Les coups d’Etat ou occasions de promotion de nouveaux clans…
L’histoire récente du Mali contemporain a démontré avec brio que les coups d’Etat militaires ont plus profité à leurs auteurs et fans qu’aux intérêts du peuple pour lequel ces derniers ont toujours prétendu agir. Chaque coup de force militaire au Mali a abouti, d’une manière ou d’une autre, à : un marathon aux postes et structures juteux de l’appareil étatique ; un feuilleton rocambolesque de partage de gâteau ; l’émergence incontrôlable de nouveaux leaders ; et la promotion de nouveaux clans qui ne jurent que par et pour la cause de leurs membres. A chaque coup d’Etat militaire, son cortège de dilapidation des maigres ressources financières du pays, de déstabilisation de l’ordre institutionnel, de diabolisation des adversaires politiques et de règlement extrajudiciaire de compte.
Sans occulter les pertes en vie humaine et les séjours inattendus en prison…les coups d’Etat se sont toujours révélés pour leurs commanditaires, auteurs, acteurs de légitimation et pions de consolidation comme de bons créneaux de promotion, de positionnement stratégique et d’enrichissement illicite. A l’exception bien entendu de certains, comme dans tout marché de dupe, qui sont utilisés comme fusibles pour endosser les responsabilités des uns et des autres.
En sus des coups d’Etat, les rébellions…
Plus de 9000 emplois en faveur des régions du nord et l’intégration des combattants des mouvements armés sont annoncés dans le cadre de la mise en œuvre de l’accord de paix et de réconciliation issu des pourparlers inter-maliens d’Alger. A ceux-ci s’ajoutent les départements ministériels taillés sur mesure auxquels auront droit les groupes signataires dans la perspective du prochain remaniement, les quotas de représentativité dans les instances de prise de décision qui leur seront réservés et tous les autres prébendes de la paix.

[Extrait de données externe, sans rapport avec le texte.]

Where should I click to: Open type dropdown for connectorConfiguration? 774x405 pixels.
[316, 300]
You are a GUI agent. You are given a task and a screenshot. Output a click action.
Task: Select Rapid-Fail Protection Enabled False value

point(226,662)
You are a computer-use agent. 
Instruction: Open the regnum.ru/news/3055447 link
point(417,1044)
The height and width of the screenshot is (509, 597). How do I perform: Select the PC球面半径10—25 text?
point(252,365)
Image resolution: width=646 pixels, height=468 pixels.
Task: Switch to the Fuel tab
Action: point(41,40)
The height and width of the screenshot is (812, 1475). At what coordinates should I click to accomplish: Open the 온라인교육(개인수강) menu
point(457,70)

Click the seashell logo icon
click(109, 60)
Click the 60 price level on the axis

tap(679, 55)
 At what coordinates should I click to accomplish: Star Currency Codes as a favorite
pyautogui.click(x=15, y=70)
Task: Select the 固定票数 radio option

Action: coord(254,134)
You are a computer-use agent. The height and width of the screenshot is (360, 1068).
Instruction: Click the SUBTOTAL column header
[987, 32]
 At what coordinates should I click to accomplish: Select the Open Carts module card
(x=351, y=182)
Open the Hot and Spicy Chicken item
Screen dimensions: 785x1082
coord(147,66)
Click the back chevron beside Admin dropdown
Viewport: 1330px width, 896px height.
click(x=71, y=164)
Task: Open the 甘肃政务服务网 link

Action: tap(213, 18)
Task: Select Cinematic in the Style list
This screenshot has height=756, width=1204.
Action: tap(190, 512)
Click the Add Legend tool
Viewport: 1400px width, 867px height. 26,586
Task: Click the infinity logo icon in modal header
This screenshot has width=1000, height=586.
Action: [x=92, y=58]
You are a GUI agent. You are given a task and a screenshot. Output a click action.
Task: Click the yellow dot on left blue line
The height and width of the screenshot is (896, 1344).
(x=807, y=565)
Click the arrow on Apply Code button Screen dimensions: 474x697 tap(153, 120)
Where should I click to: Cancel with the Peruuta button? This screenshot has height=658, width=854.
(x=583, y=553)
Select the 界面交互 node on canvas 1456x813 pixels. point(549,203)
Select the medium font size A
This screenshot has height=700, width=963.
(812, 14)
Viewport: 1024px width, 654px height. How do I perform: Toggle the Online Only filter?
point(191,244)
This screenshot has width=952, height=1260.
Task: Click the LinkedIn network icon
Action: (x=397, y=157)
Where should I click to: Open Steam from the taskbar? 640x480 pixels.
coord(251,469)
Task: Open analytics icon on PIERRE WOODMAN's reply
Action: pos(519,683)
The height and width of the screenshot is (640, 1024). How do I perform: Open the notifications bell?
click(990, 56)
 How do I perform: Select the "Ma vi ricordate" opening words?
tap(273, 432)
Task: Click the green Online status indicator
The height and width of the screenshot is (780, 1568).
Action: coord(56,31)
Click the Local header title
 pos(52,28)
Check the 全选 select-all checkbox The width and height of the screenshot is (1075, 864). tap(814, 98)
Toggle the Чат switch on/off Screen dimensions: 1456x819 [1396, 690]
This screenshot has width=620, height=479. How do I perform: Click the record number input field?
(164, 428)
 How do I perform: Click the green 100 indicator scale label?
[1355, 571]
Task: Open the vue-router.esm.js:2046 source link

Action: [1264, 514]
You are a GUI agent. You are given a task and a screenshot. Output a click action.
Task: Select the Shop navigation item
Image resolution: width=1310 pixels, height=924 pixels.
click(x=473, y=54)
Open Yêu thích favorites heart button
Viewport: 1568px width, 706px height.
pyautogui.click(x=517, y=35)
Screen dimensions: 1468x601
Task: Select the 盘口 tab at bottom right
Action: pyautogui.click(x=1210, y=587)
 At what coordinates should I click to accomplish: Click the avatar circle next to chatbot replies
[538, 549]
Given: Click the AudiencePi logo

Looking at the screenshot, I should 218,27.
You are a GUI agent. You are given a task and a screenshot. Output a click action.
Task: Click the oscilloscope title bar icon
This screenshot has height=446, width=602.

Ajoutons-y la mise en selle de nouveaux leaders et la légitimation d’anciens criminels. Sans oublier les multiples reformes institutionnelles, les vastes chantiers de développement socioéconomique dans les régions du Nord et les futures échéances électorales…prévus toujours dans la dynamique du processus de paix. Autant d’acquis qui, à n’en point douter, n’auraient jamais été effectifs sans les évènements malheureux du septentrion. Ou du moins, sans les armes.
Les armes ont certes fait couler beaucoup de sang et de larmes, mais auront également profité à de nombreux fils du pays, bien qu’étant les moins méritants. A analyser de près les acquis, enjeux et perspectives du processus de paix en cours ; l’on se rend bien compte que la violence est arrivée à impulser une dynamique de développement qu’aucun projet de société présidentiel n’était parvenu à déclencher. Le coup des canons, en seulement quelques années, a octroyé une légitimité à des groupuscules d’individus que les vrais partisans de la République, les plus grands combattants de la scène politique et les meilleurs commis de l’Etat n’ont pu acquérir tout au long de leur périlleuse et loyale vie.
La revendication armée, au regard de la conjoncture de ces 25 dernières années, se présente comme l’un des business les plus porteurs dans le Mali contemporain. Un business qui, si rien n’est fait, risque comme toute activité ‘’à la malienne’’ de se développer rapidement. Un état de fait irrévocable qui largue le travail, le mérite, l’intégrité, le dévouement à la patrie et le don de soi au rang des valeurs les moins sollicitées dans une société en pleine déliquescence et dont le KO programmé par son élite est fort bien entretenu par des citoyens encore dans la léthargie.